Die Tür einer Damengarderobe ward ein wenig geöffnet und zwei dunkle Augen lugten scharf und prüfend nach dem kleinen Trupp Offiziere, welche, mit einem Stallmeister plaudernd, in nächster Nähe stehengeblieben waren.

»Frau Teichmann,« flüsterte Mademoiselle Lou hastig, »Sie sind ja eine geborene Residenzlerin und seit Jahren hier im Zirkus als Garderobiere tätig, kennen Sie die Herren dort?«

Die wohlbeleibte Alte mit dem roten Gesicht, dessen Ausdruck von recht lebhafter Vergangenheit sprach, drängte hastig herzu.

»Die da? – Lassen Sie man sehen, Fraileinchen! – Nee, die beiden jungen Dachse kenn' ick nich, – aber der Dicke mit das kurzjeschorene helle Haar steht bei die Drajoner un' is, so vill ick weiß, ein Baron Maltitz. – Wat Reelles is da nich hinter – wenigstens was die Grete von's Ballett is, sagte, der Olle von ihm hätte ziemlich abjewirtschaftet aufs Jut und hielte den Sohn nun mächtig knapp. – Aber rechts, der jroße. schlanke, mit das hübsche, hagere Jesicht, das is was fürs Herze! Jraf Abensberg – Jeld wie Heu – Majoratsherr, und eine fidele Haut! Nach dem angeln se alle!«

»Graf Abensberg? Der Dritte neben dem Stallmeister, in der blauen Uniform?«

»Der schmucke Ulane! – Janz recht! Den schaffen Se sich man an, Fraileinchen, da eileben Se Freude!«

Mademoiselle Lou musterte den Genannten mit scharfem Blick. Er hatte ein auffallend hübsches Gesicht und war leicht wiederzuerkennen.

Vortrefflich, – die Saison begann gut; ein günstiger Stern schien diesmal über Mademoiselles Haupt zu schweben.

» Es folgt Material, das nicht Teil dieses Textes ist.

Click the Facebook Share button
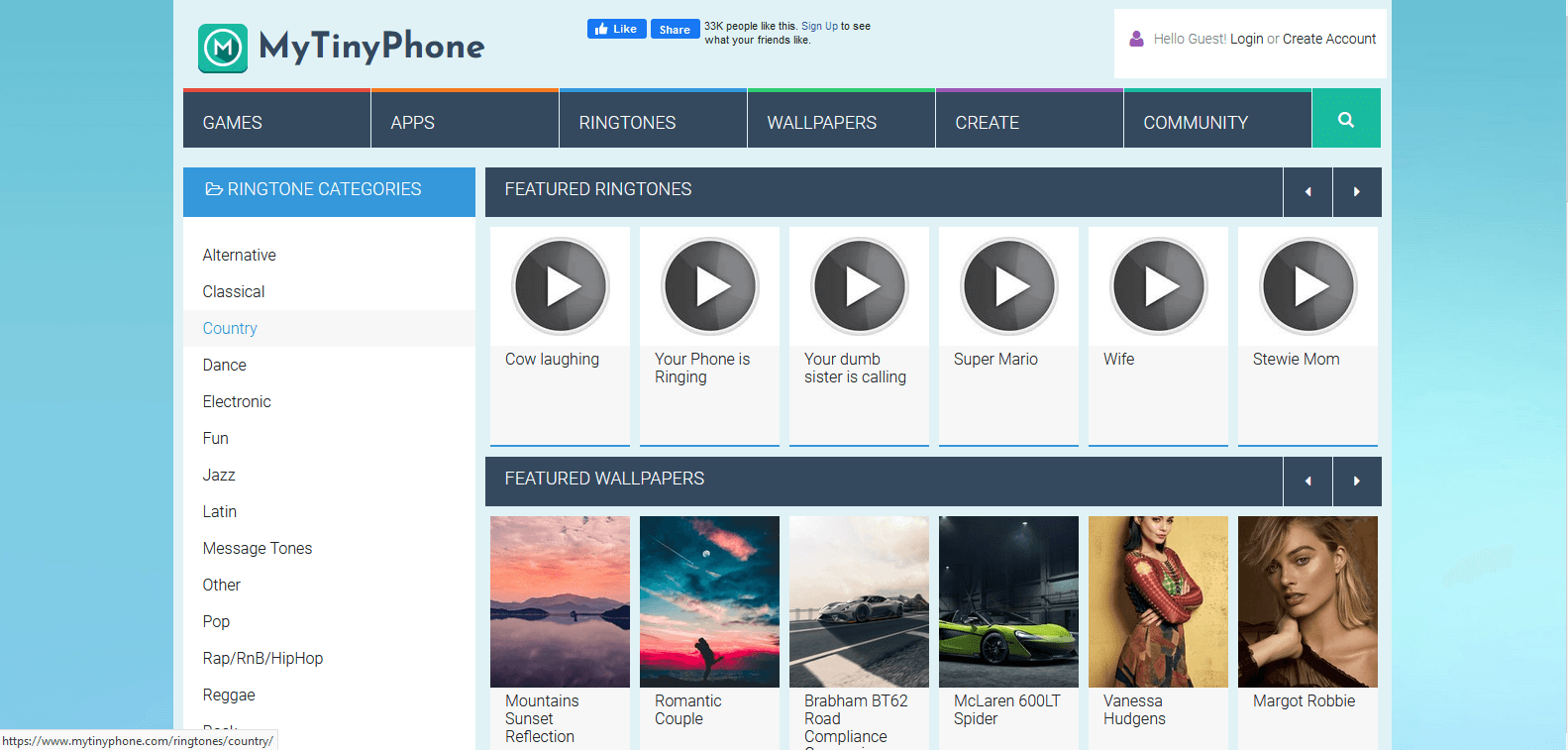This screenshot has width=1568, height=750. 675,30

Die Pause war zu Ende, die Klingeln rasselten in den Gängen und Foyers, – die Musik intonierte von neuem.

Die Offiziere hatten sich etwas lange bei einem bildschönen jungen Araberschimmel aufgehalten, welchen der Direktor zum Spring- und Apportierpferd dressieren wollte, und fanden es nun angenehmer, anstatt in ihre Loge zurückzukehren, auf den Sattelplätzen drunten, am Stallgang stehenzubleiben.

Hier, dicht vor dem Vorhang und nahe der Piste sahen sie alles, was da in die Manege kam, aus nächster Nähe, auch konnte man bequem die vorderste Parkettreihe überschauen, und die Herren wußten, daß diese im Zirkus dasselbe bedeutet, wie im Theater die Schauspielerlogen.

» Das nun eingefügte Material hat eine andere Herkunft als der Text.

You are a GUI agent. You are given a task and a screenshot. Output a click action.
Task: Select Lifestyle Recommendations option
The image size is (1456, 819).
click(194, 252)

Die Damen und Herren, welche ihre »Nummer« absolviert und sich umgekleidet hatten, nahmen oft noch auf diesen Sitzen Platz, das Ende der Vorstellung abzuwarten.

Vielleicht erschien auch Miß Dorothy noch, es dem Zufall anheimzugeben, ob für die entblätterte weiße Rose ihr vielleicht noch eine glühende, sprühende und purpurfarbene erblühen möchte.

Die ersten beiden Vorführungen des zweiten Programmteils waren vorüber, die dritte Nummer nannte den Namen der Mademoiselle Lou.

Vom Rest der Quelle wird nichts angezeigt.